Internet ne transmet pas que des sottises et des fake news ! J’ai reçu cette semaine ce petit texte qui m’a vraiment plu :
Un père disait à ses enfants : "Lorsque vous atteindrez l'âge de 12 ans, je vous révélerai le secret de la vie." Le jour où l'aîné de la famille atteignit cet âge, il demanda avec une certaine anxiété à son père de lui dévoiler ce secret tant attendu. Le père lui dit alors. Mon fils, voilà le secret de la vie : la vache ne donne pas de lait.
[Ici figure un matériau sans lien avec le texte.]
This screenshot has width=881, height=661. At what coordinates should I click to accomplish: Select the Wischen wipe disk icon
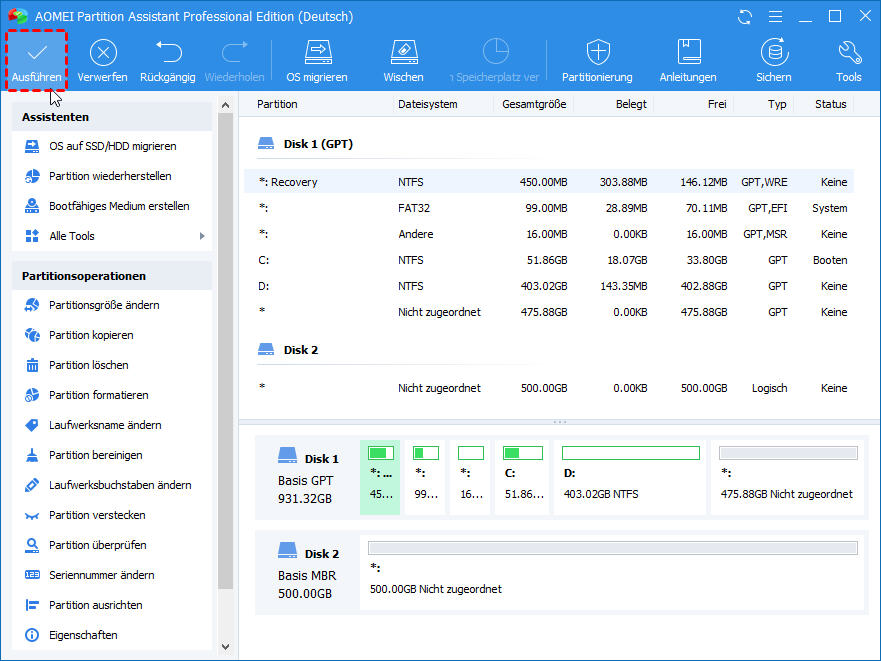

Interloqué par cette réponse, l'enfant voulut comprendre. "Tu as bien compris, mon fils : la vache ne donne pas de lait d'elle-même ; il faut la traire. Pour ce faire, il est nécessaire de se lever à 4 heures du matin, d'aller au champ, de traverser le fumier de l'enclos, d'attacher la queue de l'animal, d'esquiver les coups de pattes, de s'asseoir sur un tabouret, de placer un seau sous les pis et de réaliser soi-même tout le travail…
C'est cela, le véritable secret de la vie. Si tu ne trais pas la vache, tu n'obtiendras pas de lait.
Il n’y a pas beaucoup de commentaires à ajouter. Cette petite fable exprime parfaitement ce que la doctrine de l’Eglise appelle « le principe de subsidiarité ». Le père respecte la dignité de son fils en refusant de traire la vache à sa place. Car c’est une atteinte à la dignité d’une personne ou d’un peuple que de faire à sa place ce qu’il pourrait faire par lui-même.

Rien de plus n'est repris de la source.